-- Brief --
Every line from the one with "Given: Click the Water class color swatch" to the final line of the records should be printed exactly as it is, with pictures left out.

Collection entries
------------

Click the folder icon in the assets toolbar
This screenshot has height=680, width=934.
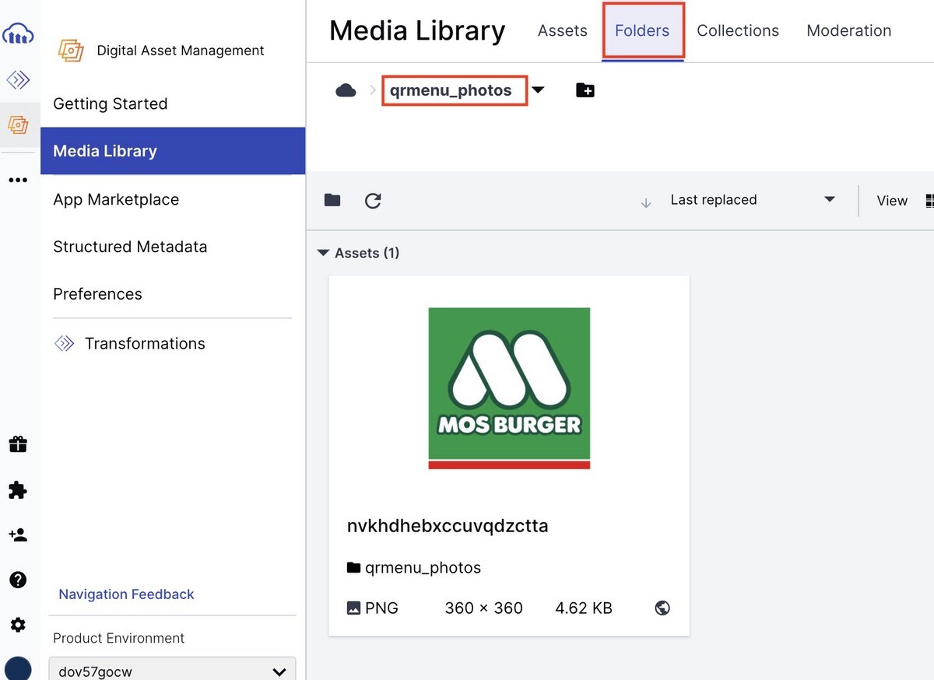(x=332, y=200)
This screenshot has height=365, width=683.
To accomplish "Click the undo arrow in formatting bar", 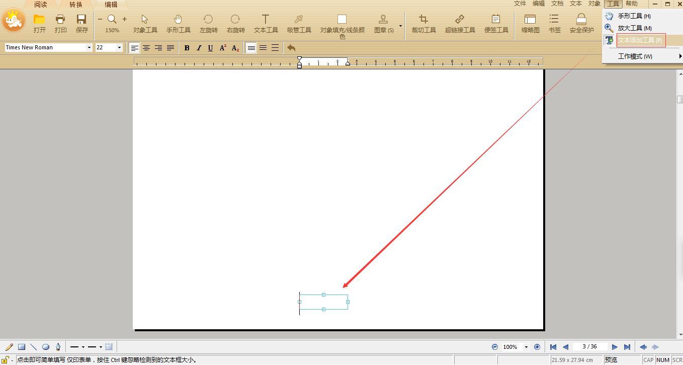I will (x=291, y=48).
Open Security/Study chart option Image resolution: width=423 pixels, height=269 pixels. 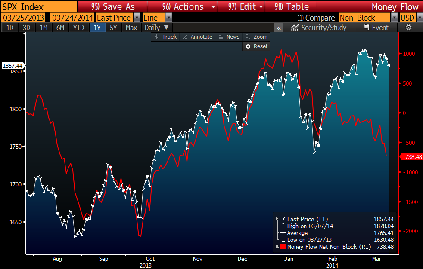(x=318, y=28)
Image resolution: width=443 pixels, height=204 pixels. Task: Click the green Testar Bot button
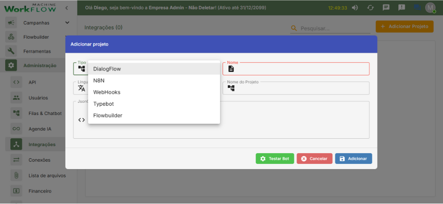click(x=274, y=159)
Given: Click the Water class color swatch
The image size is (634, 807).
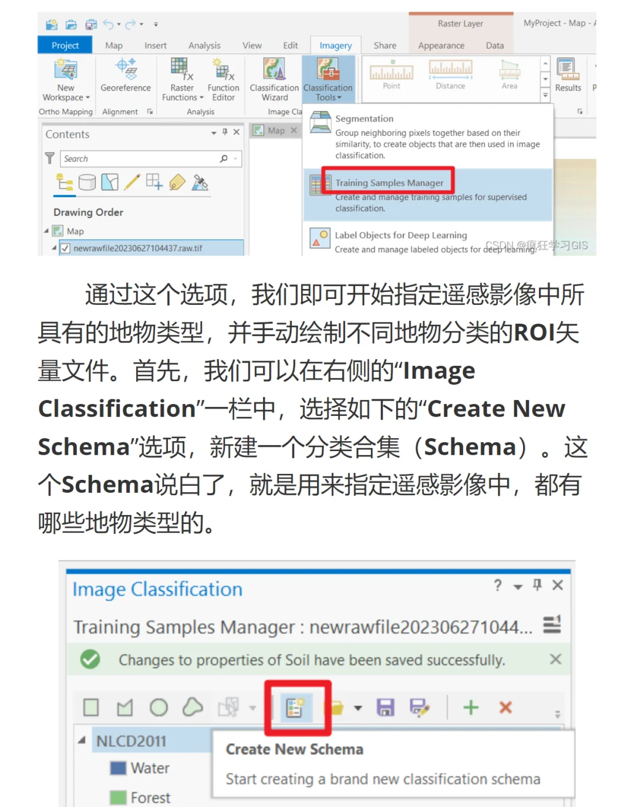Looking at the screenshot, I should tap(119, 768).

------------

-- Worked solution --
Given: Click the Water class color swatch
The image size is (634, 807).
Looking at the screenshot, I should tap(119, 768).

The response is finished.